In my judgment, this is the only logical interpretation and I do not read Baroness Hale's observation in Re I quoted above as indicating a different view. Article 14 of Brussels IIA plainly envisages that Member States will have residual domestic rules investing them with jurisdiction in respect of orders to which the Regulation applies. For England and Wales, those rules are set out in ss.2(1) and 3(1) of the 1986 Act. I see no justification for restricting the residual jurisdiction under the Family Law Act as suggested by Miss Renton. On the contrary, it seems to me important that the court should have jurisdiction to make orders under the Children Act in respect of children who are present in this country if their welfare so requires. I am not convinced that Keehan J was advancing the alternative interpretation as suggested by counsel. His judgment was obviously based on concessions and made without full legal argument and he was apparently not referred to MacDonald J's earlier judgment.
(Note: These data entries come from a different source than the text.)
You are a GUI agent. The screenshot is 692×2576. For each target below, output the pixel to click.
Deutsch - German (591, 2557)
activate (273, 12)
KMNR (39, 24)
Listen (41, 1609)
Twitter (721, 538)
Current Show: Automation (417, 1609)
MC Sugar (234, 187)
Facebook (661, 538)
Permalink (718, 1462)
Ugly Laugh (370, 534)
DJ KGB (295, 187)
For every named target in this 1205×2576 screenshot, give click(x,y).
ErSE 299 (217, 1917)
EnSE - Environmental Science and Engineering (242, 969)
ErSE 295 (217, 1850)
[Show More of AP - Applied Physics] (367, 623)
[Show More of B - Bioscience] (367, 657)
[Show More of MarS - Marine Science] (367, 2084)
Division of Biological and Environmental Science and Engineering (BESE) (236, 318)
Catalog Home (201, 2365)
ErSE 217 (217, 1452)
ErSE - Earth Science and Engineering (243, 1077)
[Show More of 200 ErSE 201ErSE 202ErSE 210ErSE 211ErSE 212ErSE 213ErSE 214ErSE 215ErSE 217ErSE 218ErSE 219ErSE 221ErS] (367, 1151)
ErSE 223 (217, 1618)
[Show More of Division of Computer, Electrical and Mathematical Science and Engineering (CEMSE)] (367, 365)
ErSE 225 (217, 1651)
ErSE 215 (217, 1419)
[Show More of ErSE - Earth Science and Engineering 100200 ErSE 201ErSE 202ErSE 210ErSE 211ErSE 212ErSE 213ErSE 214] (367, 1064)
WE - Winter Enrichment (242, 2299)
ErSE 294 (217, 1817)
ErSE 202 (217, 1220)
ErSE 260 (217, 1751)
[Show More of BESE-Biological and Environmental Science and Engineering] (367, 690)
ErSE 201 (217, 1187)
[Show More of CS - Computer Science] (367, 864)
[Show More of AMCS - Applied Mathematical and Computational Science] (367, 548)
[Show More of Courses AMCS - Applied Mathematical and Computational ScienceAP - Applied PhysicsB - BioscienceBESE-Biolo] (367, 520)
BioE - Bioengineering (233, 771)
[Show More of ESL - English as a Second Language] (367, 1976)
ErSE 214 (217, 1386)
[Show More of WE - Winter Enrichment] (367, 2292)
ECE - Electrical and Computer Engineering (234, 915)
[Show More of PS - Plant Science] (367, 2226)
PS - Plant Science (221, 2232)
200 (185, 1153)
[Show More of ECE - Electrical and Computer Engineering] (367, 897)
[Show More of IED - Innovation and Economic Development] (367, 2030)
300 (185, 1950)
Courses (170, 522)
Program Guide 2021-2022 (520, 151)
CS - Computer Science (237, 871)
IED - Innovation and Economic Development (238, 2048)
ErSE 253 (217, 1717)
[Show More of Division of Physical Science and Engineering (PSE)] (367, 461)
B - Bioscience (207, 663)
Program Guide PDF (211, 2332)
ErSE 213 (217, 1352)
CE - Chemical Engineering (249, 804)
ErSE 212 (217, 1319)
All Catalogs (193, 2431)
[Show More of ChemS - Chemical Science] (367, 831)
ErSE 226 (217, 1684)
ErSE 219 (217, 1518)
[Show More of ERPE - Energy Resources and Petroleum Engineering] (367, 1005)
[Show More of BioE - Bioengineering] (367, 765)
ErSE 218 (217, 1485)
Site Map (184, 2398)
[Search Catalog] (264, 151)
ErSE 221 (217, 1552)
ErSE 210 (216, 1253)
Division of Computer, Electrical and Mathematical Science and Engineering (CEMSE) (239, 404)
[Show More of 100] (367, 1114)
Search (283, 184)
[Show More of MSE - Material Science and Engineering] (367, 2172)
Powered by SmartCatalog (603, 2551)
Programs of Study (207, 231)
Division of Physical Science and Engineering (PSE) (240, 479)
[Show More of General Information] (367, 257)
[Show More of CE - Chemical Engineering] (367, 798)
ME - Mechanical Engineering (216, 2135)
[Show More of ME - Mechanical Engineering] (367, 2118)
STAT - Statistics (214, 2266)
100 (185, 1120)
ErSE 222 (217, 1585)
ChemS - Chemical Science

If he was proposing a more restrictive interpretation, I respectfully disagree with his conclusion.
The appeal
(1) Did the judge apply the correct legal test when considering if the children were habitually resident in England and Wales?
(2) Was the judge wrong to conclude that the children were not habitually resident in England and Wales at the relevant date?
(3) Was there any other basis upon which the judge had jurisdiction to consider an application under s.8 of the Children Act in this case?
(4) If there was jurisdiction, what order should this court now make in determining this appeal?